Oh, I see your point... I was assuming that we are only allowing the + square root of 6. Allowing for negative square root of 6 does make the problem a little more messy.

[pudley4]

No, if you use the quadratic equation to solve for X, you get an imaginary number, not a real number.

(x+2/x)^2=6
x + 2/x = sqrt(6)
x^2 - sqrt(6)x + 2 = 0

plug into the quadratic equation [-b +/- sqrt(b^2 - 4ac)]/2a

notice b^2 - 4ac = 6 - 8 = -2, so you end up with an imaginary number.

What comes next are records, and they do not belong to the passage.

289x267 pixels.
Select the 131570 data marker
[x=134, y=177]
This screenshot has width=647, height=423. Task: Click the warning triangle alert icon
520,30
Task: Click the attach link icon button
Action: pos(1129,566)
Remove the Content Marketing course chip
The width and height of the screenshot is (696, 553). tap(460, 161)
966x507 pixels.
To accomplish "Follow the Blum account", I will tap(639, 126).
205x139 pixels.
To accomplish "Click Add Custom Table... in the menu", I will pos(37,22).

[edit] and I see this point has already been made [img]/forums/images/icons/smile.gif[/img] [/edit]

Sorry, I missed the "is squared" in my first reply.
Imagine that!

I am using the notations a^b = a to the b power, and sqrt(c) = the positive square root of c.

Expanding out (x + (2/x))^3, we get x^3 + 6x + 12/x + 8/(x^3).

Rearranging the terms,

(x + (2/x))^3 = x^3 + 8/(x^3) + 6(x + 2/x)

Now, we are given (x + 2/x)^2 = 6. Therefore (x + 2/x) = sqrt(6) or (x + 2/x) = - sqrt(6).

so, we have (sqrt(6))^3 = x^3 + 8/(x^3) + 6*sqrt(6), or
................(-sqrt(6))^3 = x^3 + 8/(x^3) - 6*sqrt(6)

solving each: 6*sqrt(6) = x^3 + 8/(x^3) + 6*sqrt(6)
0 = x^3 + 8/(x^3)

-6*sqrt(6) = x^3 + 8/(x^3) - 6*sqrt(6)
0 = x^3 + 8/(x^3)

In either case, x^3 + 8/(x^3) = 0, which is what we were asked to find. Looks like irchans is correct, it all disappears into nothingness.